Right now, this type of decision-making feels harder than ever before. The majority of Americans are fully vaccinated, and we know how well the vaccines work. A growing number of Americans are getting booster shots, which we know are highly protective for seniors (and at least seem to reduce infection risk for others). So many of us are tired of the pandemic, and want to have a normal holiday season this year.

But at the same time, I feel an impetus to stay cautious—to protect the people around me as much as I can—as COVID-19 cases start to rise again in New York City, where I live, and in many other places around the country. 

It’s also important to note here that everyone has a different risk comfort zone right now, partially as a product of a dearth of local and federal safety regulations at this point in the pandemic. If you’re fully vaccinated, and you’re comfortable hanging out inside with a large group of fully vaccinated people, there is evidence to suggest that is a largely safe situation for you. But if you’re not comfortable at such an event, there is also evidence to suggest that you may be able to pick up the coronavirus (even from a fully vaccinated crowd) and bring it back to someone who is more vulnerable than you are. Every choice comes with a calculation—what risk are you willing to bring to yourself and to those around you? 

With all of that in mind, there are a few things I consider when I try to decide how “risky” an event might be. First of all, I still consider outdoor events to be very safe; the benefits of open air, wind, and sun far outweigh Delta’s high capacity for transmission. Then, for indoor events, I think about a few different layers of safety measures:

  • Will everyone be fully vaccinated?
  • Will negative COVID-19 tests be required before the event?
  • Will masks be required?
  • Will windows be open, or will ventilation in the space otherwise be high-quality?
  • What are the COVID-19 case numbers in the surrounding county; are they above or below the CDC’s “substantial transmission” threshold (50 total new cases for every 100,000 people in the past week)?

When at least three of these five conditions are met, I personally would consider an event safe for attendance. When fewer than three conditions are met, I tend to add additional layers of protection for myself and others in my immediate community by wearing a high-quality mask and getting tested before and after. (I might use an at-home rapid test or a PCR test, depending on how much security I want in that test result.

STAT News surveyed 28 infectious disease experts on activities they would currently feel comfortable doing. Chart via STAT.

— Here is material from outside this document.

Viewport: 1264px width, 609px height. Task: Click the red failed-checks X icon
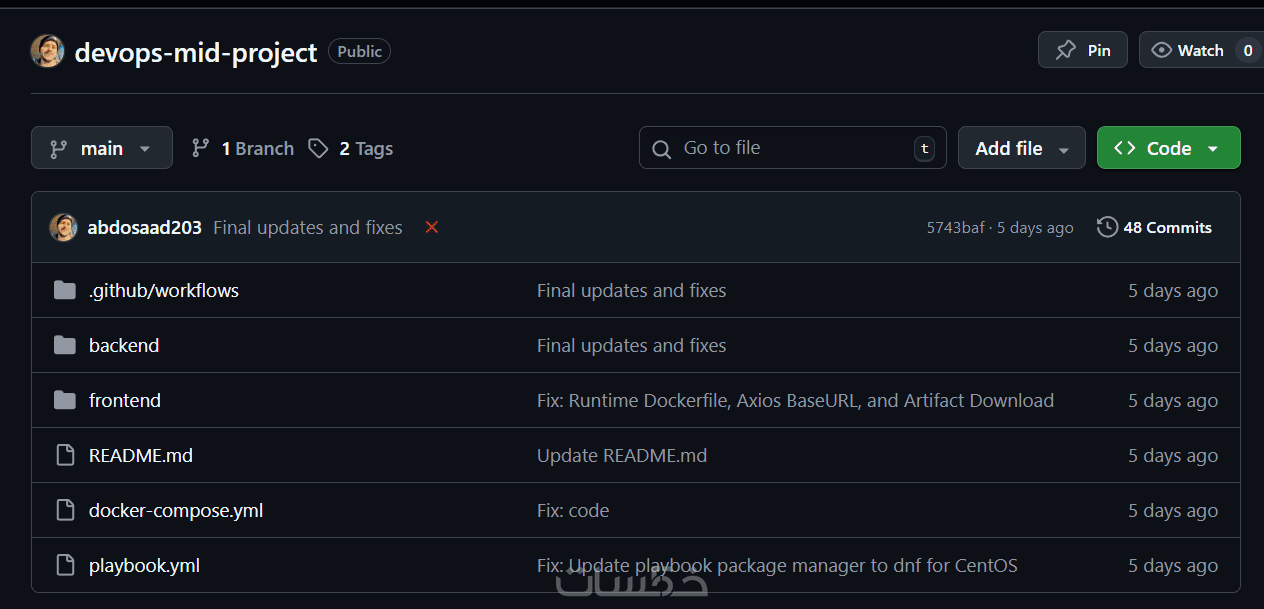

Finally, if you’d rather listen to the insights of some high-profile COVID-19 experts than to me, I’ve got a source for you: STAT News recently surveyed 28 infectious disease experts on which activities they would feel comfortable doing right now. The responses to STAT’s survey reveal a diversity of risk comfort levels, even among people who are incredibly well-informed about the pandemic.

The vast majority of experts said they would travel by air, train, or bus for Thanksgiving (mostly with a mask on), and the majority said they would not attend an indoor concert or event without mandatory masks. Other than that, all the questions are fairly split. The article (which I recommend reading in full!) includes a number of insights from those experts explaining their survey responses.